Judge Orders Student’s Return

Vilonia School District

A federal judge has ordered the Vilonia School District to follow a state hearing officer’s directive and return a suspended ninth-grade special-education student to classes.

The boy is expected to be back in school today after 2½ months.

District officials were concerned about potentially suicidal and homicidal remarks the boy made on social media and some photographs he posted of himself holding a gun.

The district suspended him on March 2nd, when he was sent home shortly after arriving at school after the principal learned of a social media post the previous night.

The 15-year-old, considered disabled because of brain injuries, is protected by the federal Individuals with Disabilities Education Act, which requires the district to provide him with a free and public education in the least-restrictive environment available.

Under federal law, the boy’s suspension was limited to 10 school days. However, citing concern for other students and staff members, the district filed a petition March 27th in Faulkner County Circuit Court to prevent enforcement of a “stay-put” provision in the law.

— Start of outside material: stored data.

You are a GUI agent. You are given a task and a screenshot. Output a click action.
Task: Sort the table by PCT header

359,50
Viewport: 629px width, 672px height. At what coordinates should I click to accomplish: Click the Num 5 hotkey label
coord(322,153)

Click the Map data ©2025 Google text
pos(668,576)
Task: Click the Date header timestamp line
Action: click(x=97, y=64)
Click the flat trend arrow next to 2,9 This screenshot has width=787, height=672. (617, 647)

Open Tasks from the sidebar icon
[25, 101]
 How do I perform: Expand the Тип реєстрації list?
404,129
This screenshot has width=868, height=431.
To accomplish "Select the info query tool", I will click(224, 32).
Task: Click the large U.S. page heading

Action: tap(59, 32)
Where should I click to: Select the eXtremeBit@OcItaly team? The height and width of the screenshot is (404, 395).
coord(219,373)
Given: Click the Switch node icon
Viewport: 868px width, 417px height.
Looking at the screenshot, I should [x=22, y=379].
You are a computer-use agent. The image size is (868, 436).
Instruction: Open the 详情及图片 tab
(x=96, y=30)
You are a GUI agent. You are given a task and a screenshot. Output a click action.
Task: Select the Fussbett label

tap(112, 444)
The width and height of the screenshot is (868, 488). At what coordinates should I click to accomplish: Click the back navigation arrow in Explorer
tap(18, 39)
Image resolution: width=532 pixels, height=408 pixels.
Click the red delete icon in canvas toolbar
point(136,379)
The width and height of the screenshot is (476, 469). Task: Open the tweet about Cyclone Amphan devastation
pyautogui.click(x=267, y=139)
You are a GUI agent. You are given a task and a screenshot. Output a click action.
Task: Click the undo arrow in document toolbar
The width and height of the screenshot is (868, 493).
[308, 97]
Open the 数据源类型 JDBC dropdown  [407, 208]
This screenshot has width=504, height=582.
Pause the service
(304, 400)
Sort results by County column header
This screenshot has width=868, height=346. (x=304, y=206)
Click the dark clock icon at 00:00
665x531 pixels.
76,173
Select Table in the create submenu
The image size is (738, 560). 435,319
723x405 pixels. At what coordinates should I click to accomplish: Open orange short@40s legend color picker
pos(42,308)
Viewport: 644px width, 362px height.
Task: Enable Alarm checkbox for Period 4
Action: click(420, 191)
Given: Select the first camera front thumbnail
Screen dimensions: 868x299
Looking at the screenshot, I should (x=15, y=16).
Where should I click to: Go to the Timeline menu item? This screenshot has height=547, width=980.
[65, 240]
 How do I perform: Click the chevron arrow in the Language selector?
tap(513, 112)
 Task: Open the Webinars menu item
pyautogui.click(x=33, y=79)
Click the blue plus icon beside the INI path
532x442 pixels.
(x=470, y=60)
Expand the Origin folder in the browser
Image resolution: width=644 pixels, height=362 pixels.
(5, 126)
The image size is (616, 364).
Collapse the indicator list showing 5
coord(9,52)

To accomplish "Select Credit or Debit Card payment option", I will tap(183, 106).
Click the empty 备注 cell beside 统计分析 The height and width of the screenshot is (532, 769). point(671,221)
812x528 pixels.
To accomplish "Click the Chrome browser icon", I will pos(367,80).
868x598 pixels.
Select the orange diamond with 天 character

The boy’s parents had the case transferred to federal court, where, after an April 6th hearing, U.S. District Judge Kristine Baker, citing safety concerns, granted the district’s request. Her order kept the boy from returning to campus until an expedited state administrative hearing scheduled to begin April 12th could be concluded.

The hearing officer ordered the boy returned to classes on April 25th, saying the district hadn’t proved he was dangerous, but the district defied the order and appealed it to Baker. In turn, the boy’s parents asked Baker to order the district to reinstate the boy.

In an order issued Monday afternoon, Baker granted the parents’ request for an injunction to make the district comply.